● To do
(a) Translate this sentence from the description of the APP transgenic mouse model into Spanish: "These transgenic mice overexpress mutant human APP at levels approximately 5-fold higher than endogenous murine APP."
(b) Continue the description of the APP transgenic mouse model, picking up after its final sentence.

● Reading passage

● ● ● ● ●

Mutations: APP KM670/671NL (Swedish), APP V717F (Indiana)
Modification: APP: Transgenic
Disease Relevance: Alzheimer's Disease
Strain Name: N/A
Genetic Background: Hybrid C3H/He-C57BL/6
Availability: Available through the Tanz Centre for Research in Neurodegenerative Diseases, University of Toronto.
These transgenic mice overexpress mutant human APP at levels approximately 5-fold higher than endogenous murine APP. As the mouse ages, levels of "human" Aβ40 and Aβ42 increase, with Aβ42 being the more prevalent species (Chishti et al., 2001). These mice develop early plaque formation with thioflavin S-positive amyloid deposits observed at three months and dense-cored plaques with neuritic pathology by five months, becoming more extensive with advanced age. Activated microglia appear concurrently with plaques and GFAP-positive astrocytes follow later, starting about 13-14 weeks (Dudal et al., 2004). Dystrophic neurites are also observed (Dudal et al., 2004; Woodhouse et al., 2009). There is a decrease in the number of cholinergic neurons in the nucleus basalis magnocellularis as measured by ChAT immunoreactivity (Bellucci et al., 2006) and loss of glutamic acid decarboxylase (GAD)-immunoreactive GABAergic neurons (Krantic et al., 2012).
Behaviorally, these mice show a variety of impairments, including early impairment in acquisition and learning reversal in the reference memory version of the Morris water maze, by three months of age (Chishti et al., 2001). Age-associated cognitive deficits are observed in the step-down inhibitory avoidance test (deficits at seven months, but not at two months). No differences from wild-type mice were observed in motility, exploratory activity, or neuromuscular function at seven months as evaluated by the rotarod, hole board, and grip strength tests (Bellucci et al., 2006). In addition, susceptibility to seizure (Del Vecchio et al., 2004) and LTP-related changes (Jolas et al., 2002; Kimura et al., 2012) have been reported.

● ● ● ● ●

● Collected material
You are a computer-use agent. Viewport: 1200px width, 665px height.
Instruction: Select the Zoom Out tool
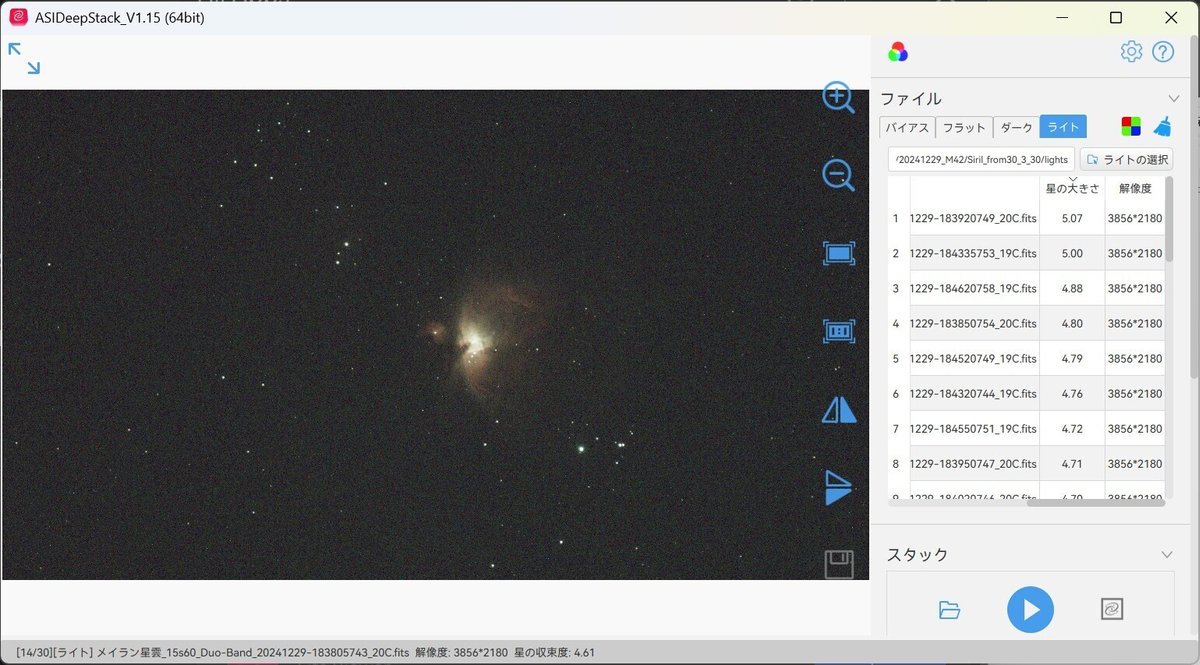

● ● ● ● ●

● Exercise answers
(a) Estos ratones transgénicos sobreexpresan APP humana mutante a niveles aproximadamente 5 veces superiores a los de la APP murina endógena.

(b)
Survival rates depend on the genetic background. Survival on the (C57) × (C3H/C57) genetic background was the highest, with 50 percent of mice surviving until postnatal day 365 (the upper limit in the analysis. Mice on the (C3H/C57/129SvEv/Tac) × (129SvEv/Tac) and (FVB)×(C3H/C57) had increased mortality with 25 percent and 17 percent respectively reaching 365 days (Chishti et al., 2001).
Aβ42 immunization reduced deposition of cerebral fibrillar Aβ and improved cognitive dysfunction (Janus et al., 2000).
Transgene contains human APP695 with the Swedish mutation (KM670/671/NL) and Indiana mutation (V717F) under the control of the hamster prion (PrP) gene promoter. The expression cassette includes about 90 nucleotides of the APP 5'-untranslated region adjacent to the start codon and 269 nucleotides of the 3′-untranslated region.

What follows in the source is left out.